Faster: The Acceleration of Just About Everything by James Gleick (1999).

One of the first to popularize the idea that the rate of change has changed. Proves its own point in that, only 7 years later, some of the observations already feel dated. Still valuable though.

The Wisdom of Crowds: Why the many are smarter than the few and how collective wisdom shapes business, economies, societies, and nations (2004) by James Surowiecki.

While it may sometimes may be presented that the future will come about because of a few insightful people, it is actually the mass of humanity who will steer the course (in part, by reaction). Not everyone follows, and even if they are following how they follow matters. I at first cynically dismissed the premise of this book, but as I am striving to assume nothing my dismissal in fact triggered me to pick it up and give it a chance.

Last Child in the Woods: Saving Our Children from Nature Deficit Disorder (2005) by Richard Louv.

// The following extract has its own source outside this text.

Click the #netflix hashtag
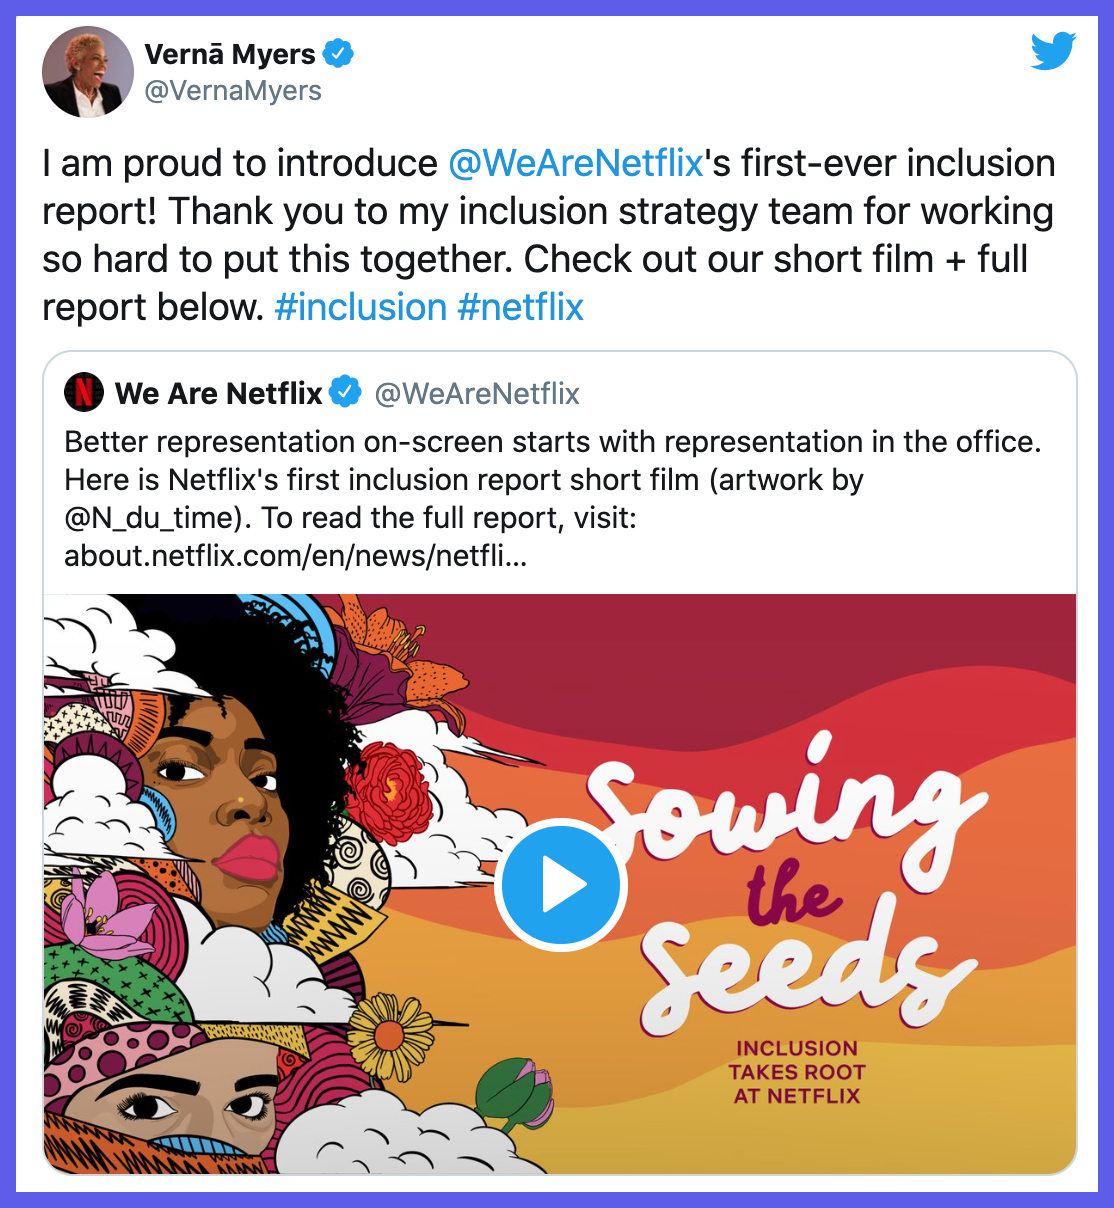This screenshot has width=1114, height=1208. click(x=520, y=307)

Disturbing trend: young people feel less comfortable, and spend less time, in the great outdoors. The result: less independence and a greater reliance upon externally-structured activities. This book is making me pay more attention to my perception of how young people perceive being outside. The Blair Witch Project, of arguable value as a motion picture, nonetheless nailed one thing cold: it "worked" largely because it was urban youth in the woods, an alien and puzzling environment for them, and for the audience with whom it was most popular.

Related reading to the above, good companion volumes:

The Culture of Fear: Why Americans are afraid of the wrong things (1999) by Barry Glassner.

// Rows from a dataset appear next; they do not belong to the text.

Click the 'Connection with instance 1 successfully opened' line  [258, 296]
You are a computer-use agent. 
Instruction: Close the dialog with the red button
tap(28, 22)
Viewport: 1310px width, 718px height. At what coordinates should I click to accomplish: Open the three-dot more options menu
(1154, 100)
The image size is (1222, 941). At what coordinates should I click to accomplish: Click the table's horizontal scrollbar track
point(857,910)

The preceding book examines a growing agoraphobia in youth and reveals it is largely due to changing perceptions not only on the part of youth but also in their parents, as to how dangerous is the world at large. This book discusses how the mass media exploits unease over poorly-understood potential dangers to instill fear into the masses, so that the same media may flourish by justifying their fears. Media spin and exaggeration indeed have many Americans flinching at the wrong shadows. (Halloween just past brings to mind the annually-recurrent scares about razorblades in apples, Satanic abductions, and temporary tattoos laced with LSD -- all "commonly-known" folklore which at one time or another has been presented as straight news.)

And right on the heels of those books, another which discusses some of the reasons we are willing to believe in folklore and the boogeyman:

Killing Monsters: Why children need fantasy, super heroes, and make-believe violence (2002) by Gerard Jones.

Kids understand there are monsters out there. They are more real for them than they are for adults, and kids have to deal with their monsters in the face of adult derision. Children also have to deal with the same social stresses which their parents deal with, but with less grasp of the concepts or power to respond. Children also have to deal with the sometimes-atrocities dealt upon them by adults who should be protecting them. Any wonder, then, that children often utilize violent fantasy play to act out their stresses and allow them to cope with what they cannot control? A fascinating study.

Nanotechnology for Dummies (2005) by Richard Booker and Earl Boysen.

I've got other books on nano ordered, both classics and cutting-edge. But say what you like about the "For Dummies" books, they are good overviews, and before I proceed I want to make sure my absorbed presumptions about the field are correct.